── DATA FOR ANALYSIS

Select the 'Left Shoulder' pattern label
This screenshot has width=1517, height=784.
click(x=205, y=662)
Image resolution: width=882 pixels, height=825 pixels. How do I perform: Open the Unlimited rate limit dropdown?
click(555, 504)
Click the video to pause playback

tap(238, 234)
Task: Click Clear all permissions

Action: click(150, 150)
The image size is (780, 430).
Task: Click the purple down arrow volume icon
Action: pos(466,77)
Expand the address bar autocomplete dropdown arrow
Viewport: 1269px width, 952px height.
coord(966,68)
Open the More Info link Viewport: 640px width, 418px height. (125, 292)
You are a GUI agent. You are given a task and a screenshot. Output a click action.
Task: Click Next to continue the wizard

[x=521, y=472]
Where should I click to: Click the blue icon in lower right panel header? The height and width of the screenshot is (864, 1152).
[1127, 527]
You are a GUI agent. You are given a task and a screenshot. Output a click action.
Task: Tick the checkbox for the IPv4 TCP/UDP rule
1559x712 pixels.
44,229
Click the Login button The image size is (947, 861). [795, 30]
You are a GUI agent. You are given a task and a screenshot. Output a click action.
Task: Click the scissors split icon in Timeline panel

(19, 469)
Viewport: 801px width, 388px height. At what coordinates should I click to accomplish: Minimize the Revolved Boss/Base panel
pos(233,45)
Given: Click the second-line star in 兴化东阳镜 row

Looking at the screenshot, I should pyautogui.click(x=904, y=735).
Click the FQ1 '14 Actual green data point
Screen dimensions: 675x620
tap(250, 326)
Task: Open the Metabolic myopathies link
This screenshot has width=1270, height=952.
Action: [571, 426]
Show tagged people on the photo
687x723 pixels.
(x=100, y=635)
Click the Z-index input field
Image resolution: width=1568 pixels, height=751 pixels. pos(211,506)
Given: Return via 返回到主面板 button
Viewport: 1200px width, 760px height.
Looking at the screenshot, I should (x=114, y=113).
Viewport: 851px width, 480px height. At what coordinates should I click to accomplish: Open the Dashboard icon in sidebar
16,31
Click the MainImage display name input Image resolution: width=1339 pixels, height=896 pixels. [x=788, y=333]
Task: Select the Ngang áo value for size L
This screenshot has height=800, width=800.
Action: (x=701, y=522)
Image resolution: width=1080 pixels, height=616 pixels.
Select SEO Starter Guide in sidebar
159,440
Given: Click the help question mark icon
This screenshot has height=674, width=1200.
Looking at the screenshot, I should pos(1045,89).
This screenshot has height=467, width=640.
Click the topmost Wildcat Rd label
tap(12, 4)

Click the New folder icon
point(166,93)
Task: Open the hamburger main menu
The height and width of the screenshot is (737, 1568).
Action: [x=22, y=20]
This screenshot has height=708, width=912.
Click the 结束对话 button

────

HOW TO COMPLETE THIS TASK: From the line that contains "Click the topmost Wildcat Rd label" down to the final line of the entries, print every line exactly as it is, and only those lines.

THE ANSWER:
Click the topmost Wildcat Rd label
tap(12, 4)

Click the New folder icon
point(166,93)
Task: Open the hamburger main menu
The height and width of the screenshot is (737, 1568).
Action: [x=22, y=20]
This screenshot has height=708, width=912.
Click the 结束对话 button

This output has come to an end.